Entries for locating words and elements
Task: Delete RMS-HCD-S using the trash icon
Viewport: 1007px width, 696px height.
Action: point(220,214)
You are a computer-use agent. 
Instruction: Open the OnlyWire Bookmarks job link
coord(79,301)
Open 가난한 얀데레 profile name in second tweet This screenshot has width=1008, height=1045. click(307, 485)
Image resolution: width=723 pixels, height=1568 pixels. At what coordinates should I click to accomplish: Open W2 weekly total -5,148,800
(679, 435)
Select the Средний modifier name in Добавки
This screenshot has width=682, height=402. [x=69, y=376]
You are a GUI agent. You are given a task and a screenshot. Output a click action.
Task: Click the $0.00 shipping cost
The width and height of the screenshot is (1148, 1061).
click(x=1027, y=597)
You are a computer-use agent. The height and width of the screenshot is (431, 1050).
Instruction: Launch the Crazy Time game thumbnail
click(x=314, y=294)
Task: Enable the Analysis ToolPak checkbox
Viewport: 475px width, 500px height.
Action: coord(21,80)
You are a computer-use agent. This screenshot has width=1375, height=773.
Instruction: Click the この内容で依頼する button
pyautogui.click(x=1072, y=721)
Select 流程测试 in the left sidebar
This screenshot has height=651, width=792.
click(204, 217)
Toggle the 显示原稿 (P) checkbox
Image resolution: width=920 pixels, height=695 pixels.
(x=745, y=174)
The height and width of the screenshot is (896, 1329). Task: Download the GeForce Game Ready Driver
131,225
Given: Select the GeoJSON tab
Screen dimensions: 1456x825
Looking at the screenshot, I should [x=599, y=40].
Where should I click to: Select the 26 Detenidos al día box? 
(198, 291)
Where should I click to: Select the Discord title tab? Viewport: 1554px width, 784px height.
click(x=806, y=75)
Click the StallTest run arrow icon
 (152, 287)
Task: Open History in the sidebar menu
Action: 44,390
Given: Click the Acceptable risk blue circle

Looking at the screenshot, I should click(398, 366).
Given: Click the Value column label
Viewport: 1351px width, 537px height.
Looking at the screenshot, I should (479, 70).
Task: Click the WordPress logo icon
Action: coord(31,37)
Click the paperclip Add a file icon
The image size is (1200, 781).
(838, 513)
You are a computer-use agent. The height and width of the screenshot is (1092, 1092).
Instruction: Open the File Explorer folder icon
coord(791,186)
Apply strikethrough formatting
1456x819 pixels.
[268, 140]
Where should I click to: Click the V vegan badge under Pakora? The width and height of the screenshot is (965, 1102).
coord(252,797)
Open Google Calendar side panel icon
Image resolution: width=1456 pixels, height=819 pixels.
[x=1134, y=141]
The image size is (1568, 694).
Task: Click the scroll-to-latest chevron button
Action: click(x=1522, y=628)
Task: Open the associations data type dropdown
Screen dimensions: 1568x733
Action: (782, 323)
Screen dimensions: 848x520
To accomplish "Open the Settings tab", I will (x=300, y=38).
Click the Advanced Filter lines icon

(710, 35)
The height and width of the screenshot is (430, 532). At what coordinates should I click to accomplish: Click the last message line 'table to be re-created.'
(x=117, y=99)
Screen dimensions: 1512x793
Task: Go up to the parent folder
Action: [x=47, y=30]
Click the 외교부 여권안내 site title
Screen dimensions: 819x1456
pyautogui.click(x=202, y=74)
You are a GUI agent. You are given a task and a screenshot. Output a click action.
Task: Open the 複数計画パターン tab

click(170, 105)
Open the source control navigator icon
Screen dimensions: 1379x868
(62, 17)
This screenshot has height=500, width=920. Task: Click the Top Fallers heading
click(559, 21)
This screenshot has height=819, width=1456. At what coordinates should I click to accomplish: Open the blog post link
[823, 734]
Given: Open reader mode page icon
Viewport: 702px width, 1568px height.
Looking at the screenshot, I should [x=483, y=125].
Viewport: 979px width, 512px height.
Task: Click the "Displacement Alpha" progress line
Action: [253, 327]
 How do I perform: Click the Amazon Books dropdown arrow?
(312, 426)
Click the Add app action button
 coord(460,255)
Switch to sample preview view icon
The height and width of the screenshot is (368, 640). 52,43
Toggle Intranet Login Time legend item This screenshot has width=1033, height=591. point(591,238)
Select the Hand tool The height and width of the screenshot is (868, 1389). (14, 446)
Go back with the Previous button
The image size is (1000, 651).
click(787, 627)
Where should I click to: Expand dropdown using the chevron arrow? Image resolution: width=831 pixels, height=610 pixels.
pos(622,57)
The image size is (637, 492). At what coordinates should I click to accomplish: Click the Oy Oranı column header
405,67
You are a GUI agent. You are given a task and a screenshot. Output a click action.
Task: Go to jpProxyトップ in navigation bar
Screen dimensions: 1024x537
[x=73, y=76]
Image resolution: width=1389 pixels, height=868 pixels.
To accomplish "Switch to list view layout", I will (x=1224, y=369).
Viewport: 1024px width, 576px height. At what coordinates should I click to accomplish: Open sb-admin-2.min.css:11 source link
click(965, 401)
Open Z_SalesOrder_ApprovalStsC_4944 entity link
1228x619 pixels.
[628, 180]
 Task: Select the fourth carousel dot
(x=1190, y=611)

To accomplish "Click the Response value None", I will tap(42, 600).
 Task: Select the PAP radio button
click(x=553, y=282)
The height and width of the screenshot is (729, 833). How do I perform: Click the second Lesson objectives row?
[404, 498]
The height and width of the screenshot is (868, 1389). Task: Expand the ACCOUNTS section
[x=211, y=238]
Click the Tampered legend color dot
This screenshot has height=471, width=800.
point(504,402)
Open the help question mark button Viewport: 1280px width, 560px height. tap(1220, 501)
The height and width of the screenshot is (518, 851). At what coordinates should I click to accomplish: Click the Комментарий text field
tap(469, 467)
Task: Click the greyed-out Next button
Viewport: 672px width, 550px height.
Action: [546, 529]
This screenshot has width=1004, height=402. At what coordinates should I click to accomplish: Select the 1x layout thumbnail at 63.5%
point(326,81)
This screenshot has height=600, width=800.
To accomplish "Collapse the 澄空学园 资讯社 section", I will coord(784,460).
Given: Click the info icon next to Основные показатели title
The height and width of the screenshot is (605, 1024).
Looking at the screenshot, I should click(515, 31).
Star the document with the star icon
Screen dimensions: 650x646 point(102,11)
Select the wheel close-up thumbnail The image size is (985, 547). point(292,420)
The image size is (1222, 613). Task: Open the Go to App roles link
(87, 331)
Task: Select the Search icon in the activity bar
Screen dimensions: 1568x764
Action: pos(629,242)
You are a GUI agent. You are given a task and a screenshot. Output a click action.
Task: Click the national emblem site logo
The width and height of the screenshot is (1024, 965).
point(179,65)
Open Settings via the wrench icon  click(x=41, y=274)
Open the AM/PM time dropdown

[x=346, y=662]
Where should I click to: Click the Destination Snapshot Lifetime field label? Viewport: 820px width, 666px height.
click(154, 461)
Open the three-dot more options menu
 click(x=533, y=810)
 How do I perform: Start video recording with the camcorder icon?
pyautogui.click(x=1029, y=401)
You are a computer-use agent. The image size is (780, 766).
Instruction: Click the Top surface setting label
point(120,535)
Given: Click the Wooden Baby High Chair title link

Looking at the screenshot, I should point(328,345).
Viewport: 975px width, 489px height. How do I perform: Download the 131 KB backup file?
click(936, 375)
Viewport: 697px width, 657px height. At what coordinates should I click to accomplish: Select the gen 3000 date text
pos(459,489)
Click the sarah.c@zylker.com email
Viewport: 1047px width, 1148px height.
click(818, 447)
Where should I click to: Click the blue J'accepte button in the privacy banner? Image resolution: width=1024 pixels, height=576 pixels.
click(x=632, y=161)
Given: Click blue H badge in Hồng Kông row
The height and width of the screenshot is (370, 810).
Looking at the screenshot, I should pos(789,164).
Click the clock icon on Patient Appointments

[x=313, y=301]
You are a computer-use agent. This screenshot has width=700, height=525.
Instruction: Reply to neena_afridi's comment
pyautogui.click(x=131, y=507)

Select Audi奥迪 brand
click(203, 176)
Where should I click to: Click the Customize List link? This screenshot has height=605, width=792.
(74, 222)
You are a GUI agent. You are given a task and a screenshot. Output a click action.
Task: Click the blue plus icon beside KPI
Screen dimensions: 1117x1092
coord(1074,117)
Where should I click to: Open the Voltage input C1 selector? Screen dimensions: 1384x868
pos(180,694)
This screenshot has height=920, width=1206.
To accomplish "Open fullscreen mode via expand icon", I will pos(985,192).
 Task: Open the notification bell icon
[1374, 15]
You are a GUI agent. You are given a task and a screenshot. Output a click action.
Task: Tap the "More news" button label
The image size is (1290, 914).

Direction ::
Copy the items word for word, from the line with "Select the wheel" up to and including the line with "Action: pos(629,242)".

Final result ::
Select the wheel close-up thumbnail The image size is (985, 547). point(292,420)
The image size is (1222, 613). Task: Open the Go to App roles link
(87, 331)
Task: Select the Search icon in the activity bar
Screen dimensions: 1568x764
Action: pos(629,242)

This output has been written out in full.